* [Problem details]:
Copy out the listing below word for word, from the line with "Sitemap (431, 2542)" up to and including the line with "White Collar Crimes (405, 783)", and give only those lines.

* [Dataset content]:
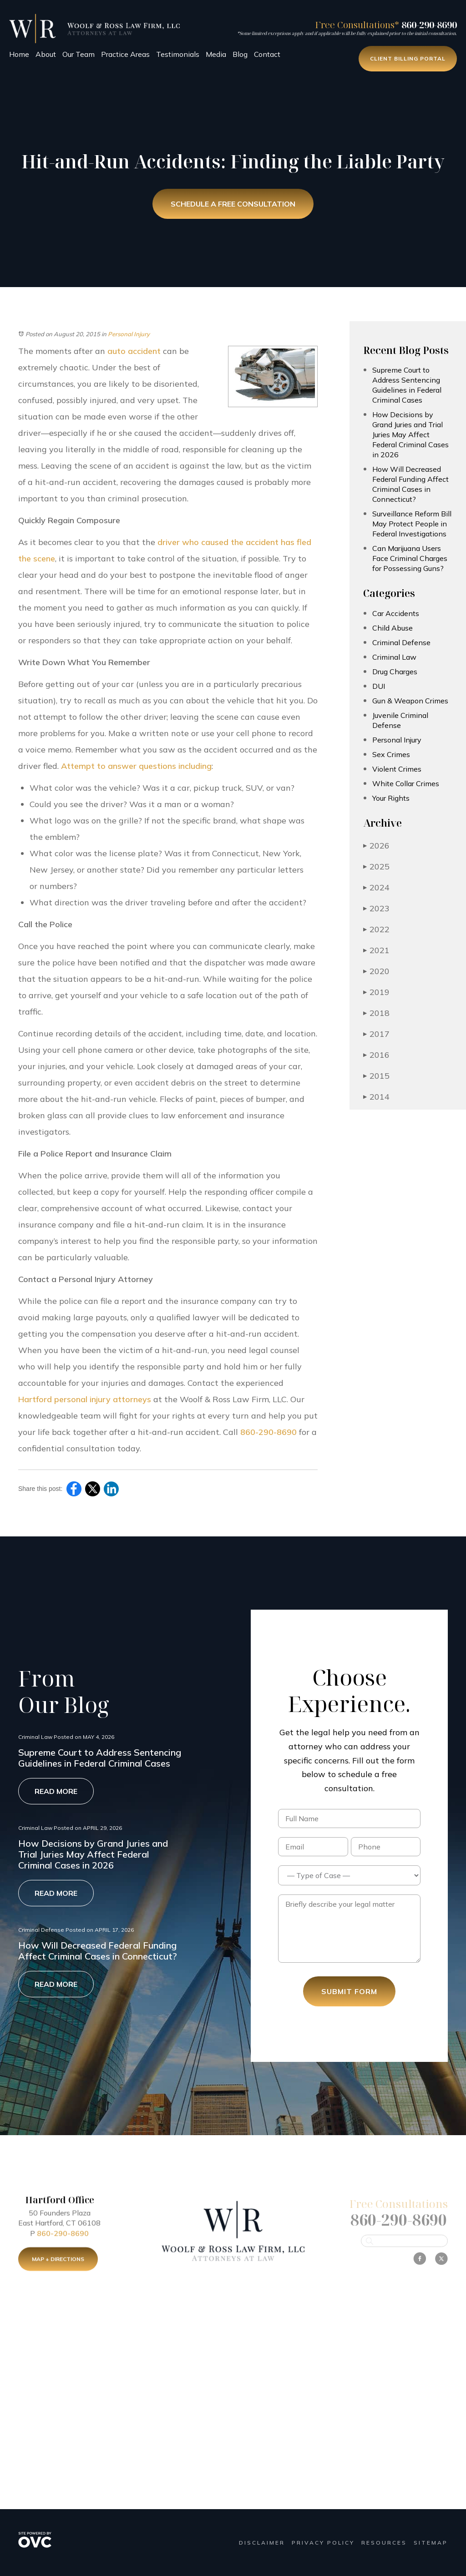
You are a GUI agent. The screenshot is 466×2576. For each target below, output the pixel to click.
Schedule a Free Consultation (233, 203)
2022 (376, 929)
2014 (376, 1096)
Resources (384, 2542)
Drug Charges (394, 671)
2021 (376, 950)
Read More (56, 1791)
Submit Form (349, 1991)
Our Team (78, 54)
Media (216, 54)
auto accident (134, 351)
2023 (376, 908)
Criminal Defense (401, 642)
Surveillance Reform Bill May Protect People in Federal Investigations (411, 523)
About (45, 54)
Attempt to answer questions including (136, 766)
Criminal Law (394, 657)
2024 (376, 887)
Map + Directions (58, 2266)
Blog (240, 54)
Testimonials (177, 54)
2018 (376, 1013)
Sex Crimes (391, 754)
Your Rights (391, 798)
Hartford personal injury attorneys (84, 1399)
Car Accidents (395, 613)
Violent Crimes (396, 768)
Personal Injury (129, 334)
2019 (376, 992)
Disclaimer (262, 2542)
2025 (376, 866)
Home (19, 54)
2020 (376, 971)
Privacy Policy (323, 2542)
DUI (378, 686)
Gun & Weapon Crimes (410, 700)
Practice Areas (125, 54)
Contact (267, 54)
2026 (376, 845)
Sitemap (431, 2542)
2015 (376, 1076)
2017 (376, 1034)
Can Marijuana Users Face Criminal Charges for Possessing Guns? (409, 558)
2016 (376, 1055)
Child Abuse (392, 627)
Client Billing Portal (408, 58)
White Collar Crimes (405, 783)
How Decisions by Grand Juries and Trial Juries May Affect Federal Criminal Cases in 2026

* [Response below]:
Sitemap (431, 2542)
2015 (376, 1076)
2017 (376, 1034)
Can Marijuana Users Face Criminal Charges for Possessing Guns? (409, 558)
2016 (376, 1055)
Child Abuse (392, 627)
Client Billing Portal (408, 58)
White Collar Crimes (405, 783)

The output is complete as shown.